▸ **Task brief**:
Within the listing below, please show every line carrying the string "menu".

▸ **Source material**:

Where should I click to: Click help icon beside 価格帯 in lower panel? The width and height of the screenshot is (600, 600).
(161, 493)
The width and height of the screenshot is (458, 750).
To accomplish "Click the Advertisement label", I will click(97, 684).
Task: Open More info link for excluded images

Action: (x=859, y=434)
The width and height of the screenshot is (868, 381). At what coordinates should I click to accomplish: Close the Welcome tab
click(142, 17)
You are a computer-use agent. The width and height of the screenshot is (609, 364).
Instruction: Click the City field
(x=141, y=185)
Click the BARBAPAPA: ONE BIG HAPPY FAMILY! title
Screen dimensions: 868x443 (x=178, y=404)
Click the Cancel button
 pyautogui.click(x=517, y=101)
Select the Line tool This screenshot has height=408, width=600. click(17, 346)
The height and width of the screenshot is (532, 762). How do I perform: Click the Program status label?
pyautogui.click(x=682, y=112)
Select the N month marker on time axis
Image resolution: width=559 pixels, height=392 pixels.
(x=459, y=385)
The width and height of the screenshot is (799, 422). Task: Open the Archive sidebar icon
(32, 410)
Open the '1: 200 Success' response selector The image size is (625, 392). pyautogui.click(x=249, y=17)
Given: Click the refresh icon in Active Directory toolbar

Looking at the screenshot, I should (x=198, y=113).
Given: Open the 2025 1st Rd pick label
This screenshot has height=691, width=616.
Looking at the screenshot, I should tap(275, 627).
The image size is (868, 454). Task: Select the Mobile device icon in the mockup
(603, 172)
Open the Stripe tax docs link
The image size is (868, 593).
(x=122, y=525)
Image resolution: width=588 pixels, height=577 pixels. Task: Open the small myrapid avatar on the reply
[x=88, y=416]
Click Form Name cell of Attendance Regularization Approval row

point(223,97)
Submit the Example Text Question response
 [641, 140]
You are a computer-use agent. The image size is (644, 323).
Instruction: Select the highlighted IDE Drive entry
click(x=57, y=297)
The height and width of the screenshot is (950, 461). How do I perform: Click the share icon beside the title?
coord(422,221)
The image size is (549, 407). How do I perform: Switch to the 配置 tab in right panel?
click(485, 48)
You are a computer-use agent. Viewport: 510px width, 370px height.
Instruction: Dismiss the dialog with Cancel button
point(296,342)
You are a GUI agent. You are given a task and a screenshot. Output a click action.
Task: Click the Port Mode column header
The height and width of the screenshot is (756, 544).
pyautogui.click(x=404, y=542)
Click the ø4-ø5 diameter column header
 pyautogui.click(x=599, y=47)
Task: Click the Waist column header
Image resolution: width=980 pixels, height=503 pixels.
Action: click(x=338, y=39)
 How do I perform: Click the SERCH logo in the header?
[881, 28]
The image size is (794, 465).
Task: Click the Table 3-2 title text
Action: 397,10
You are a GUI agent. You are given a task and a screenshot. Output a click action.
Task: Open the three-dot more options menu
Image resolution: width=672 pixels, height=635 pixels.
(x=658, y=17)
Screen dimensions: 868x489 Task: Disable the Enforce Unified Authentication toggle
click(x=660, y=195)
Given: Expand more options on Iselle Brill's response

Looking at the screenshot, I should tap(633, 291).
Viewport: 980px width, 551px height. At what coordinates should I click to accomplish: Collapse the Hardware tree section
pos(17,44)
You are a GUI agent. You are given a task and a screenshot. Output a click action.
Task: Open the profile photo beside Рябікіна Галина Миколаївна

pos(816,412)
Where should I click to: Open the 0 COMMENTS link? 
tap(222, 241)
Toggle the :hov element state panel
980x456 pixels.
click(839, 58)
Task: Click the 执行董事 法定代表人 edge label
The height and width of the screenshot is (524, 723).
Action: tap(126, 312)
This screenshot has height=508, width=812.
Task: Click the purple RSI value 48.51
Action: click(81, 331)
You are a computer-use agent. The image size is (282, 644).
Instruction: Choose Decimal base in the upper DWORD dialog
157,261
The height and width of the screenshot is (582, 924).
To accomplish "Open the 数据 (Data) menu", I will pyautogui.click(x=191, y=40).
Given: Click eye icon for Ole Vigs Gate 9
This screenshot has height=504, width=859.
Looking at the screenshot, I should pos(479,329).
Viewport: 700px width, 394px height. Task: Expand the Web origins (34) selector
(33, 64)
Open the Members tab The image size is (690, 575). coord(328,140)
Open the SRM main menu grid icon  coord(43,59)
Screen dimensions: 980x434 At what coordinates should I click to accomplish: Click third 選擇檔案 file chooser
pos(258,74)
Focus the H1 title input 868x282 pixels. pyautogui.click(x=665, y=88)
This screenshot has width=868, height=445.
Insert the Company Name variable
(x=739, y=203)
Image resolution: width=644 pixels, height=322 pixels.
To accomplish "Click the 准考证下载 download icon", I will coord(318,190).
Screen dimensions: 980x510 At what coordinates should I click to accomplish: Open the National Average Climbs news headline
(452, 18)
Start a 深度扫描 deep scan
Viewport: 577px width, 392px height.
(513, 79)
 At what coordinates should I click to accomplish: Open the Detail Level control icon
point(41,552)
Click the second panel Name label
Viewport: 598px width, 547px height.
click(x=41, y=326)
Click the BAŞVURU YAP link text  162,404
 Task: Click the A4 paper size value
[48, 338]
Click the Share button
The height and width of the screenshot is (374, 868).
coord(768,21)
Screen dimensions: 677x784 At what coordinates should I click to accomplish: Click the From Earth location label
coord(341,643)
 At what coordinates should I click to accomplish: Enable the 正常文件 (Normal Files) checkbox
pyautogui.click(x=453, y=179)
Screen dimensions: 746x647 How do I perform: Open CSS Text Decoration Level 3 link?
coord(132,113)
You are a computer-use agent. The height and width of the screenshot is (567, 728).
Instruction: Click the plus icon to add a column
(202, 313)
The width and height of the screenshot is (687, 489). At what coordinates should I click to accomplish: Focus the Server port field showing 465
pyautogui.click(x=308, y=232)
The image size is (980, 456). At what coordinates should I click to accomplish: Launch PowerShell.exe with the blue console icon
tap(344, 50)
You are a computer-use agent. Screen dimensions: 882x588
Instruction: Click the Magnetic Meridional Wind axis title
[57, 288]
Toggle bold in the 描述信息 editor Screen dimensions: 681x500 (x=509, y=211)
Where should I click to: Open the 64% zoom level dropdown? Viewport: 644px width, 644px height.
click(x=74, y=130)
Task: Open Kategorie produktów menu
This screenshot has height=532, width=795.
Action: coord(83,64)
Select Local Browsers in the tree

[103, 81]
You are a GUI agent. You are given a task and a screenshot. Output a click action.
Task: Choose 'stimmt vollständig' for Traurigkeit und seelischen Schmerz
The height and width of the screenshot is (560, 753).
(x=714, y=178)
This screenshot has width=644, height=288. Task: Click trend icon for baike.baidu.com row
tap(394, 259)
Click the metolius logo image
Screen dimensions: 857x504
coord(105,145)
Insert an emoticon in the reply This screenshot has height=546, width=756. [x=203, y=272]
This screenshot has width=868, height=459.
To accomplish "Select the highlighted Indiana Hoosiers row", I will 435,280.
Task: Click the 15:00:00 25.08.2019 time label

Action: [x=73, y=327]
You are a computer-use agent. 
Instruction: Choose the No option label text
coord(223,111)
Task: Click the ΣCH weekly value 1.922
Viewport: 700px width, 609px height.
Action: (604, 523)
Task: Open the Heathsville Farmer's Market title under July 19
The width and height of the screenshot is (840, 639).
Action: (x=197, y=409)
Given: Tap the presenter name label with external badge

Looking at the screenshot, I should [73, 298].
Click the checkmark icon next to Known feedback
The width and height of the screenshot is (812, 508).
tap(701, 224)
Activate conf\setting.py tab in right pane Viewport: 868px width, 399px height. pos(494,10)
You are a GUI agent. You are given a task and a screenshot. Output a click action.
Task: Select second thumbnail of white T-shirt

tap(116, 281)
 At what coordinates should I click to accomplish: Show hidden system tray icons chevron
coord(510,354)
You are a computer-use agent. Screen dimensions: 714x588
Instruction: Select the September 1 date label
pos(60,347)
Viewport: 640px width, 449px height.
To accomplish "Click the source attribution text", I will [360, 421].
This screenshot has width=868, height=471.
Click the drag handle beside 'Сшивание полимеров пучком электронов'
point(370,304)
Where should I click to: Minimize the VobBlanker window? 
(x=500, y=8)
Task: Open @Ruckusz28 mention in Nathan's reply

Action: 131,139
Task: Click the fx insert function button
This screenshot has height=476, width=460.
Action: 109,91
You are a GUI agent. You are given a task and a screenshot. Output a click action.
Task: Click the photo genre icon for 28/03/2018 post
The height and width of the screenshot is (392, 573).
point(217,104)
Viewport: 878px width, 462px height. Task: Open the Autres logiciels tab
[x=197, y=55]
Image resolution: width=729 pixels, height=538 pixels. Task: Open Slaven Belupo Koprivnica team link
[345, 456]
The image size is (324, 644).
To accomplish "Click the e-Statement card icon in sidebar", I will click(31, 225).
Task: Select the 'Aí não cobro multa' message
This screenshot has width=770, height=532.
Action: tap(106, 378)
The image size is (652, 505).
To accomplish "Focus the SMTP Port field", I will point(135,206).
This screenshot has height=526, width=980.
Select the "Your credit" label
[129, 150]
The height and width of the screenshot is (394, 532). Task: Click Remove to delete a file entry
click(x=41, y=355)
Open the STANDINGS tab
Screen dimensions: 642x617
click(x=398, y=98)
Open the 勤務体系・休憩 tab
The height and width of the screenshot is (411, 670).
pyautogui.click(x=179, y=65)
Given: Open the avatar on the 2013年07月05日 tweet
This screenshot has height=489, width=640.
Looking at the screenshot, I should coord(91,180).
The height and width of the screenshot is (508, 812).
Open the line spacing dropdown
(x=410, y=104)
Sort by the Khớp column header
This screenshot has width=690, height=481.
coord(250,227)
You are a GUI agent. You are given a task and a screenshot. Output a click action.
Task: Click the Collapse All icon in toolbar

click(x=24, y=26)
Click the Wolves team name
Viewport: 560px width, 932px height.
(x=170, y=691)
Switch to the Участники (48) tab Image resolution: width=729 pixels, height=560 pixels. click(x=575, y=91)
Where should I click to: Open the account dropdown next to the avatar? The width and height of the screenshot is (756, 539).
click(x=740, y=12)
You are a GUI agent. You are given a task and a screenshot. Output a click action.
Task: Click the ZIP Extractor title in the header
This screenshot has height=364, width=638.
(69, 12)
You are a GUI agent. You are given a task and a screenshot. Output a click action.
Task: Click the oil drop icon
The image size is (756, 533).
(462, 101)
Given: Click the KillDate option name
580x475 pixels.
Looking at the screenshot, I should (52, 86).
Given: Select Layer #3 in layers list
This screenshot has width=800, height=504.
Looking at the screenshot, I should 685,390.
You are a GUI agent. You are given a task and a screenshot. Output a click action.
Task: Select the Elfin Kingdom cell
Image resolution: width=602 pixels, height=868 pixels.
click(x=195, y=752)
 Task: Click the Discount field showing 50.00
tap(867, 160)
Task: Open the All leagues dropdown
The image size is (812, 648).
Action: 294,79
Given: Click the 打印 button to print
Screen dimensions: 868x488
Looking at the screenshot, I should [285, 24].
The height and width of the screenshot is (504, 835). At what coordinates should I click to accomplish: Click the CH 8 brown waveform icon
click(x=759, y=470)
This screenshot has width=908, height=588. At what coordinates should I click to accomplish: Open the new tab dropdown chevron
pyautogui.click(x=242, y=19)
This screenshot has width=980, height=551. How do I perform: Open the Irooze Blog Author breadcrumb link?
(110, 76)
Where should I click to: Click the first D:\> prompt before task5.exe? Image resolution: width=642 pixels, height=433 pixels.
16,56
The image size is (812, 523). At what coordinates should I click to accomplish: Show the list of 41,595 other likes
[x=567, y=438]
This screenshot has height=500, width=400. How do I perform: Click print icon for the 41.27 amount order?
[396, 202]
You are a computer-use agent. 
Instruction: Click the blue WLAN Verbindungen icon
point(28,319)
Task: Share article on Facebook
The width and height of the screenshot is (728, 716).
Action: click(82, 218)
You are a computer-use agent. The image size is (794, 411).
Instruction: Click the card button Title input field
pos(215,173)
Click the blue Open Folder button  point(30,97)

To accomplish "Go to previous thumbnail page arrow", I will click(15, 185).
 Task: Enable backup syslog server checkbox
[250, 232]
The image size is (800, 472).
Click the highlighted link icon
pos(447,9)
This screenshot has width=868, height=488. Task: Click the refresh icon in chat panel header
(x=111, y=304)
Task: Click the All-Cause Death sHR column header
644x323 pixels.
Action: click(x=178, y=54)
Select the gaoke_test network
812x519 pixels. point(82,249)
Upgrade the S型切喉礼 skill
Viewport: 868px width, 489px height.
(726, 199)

▸ **Task output**:
Task: Open the three-dot more options menu
To accomplish "Open the 数据 (Data) menu", I will pyautogui.click(x=191, y=40).
Open the SRM main menu grid icon  coord(43,59)
Task: Open Kategorie produktów menu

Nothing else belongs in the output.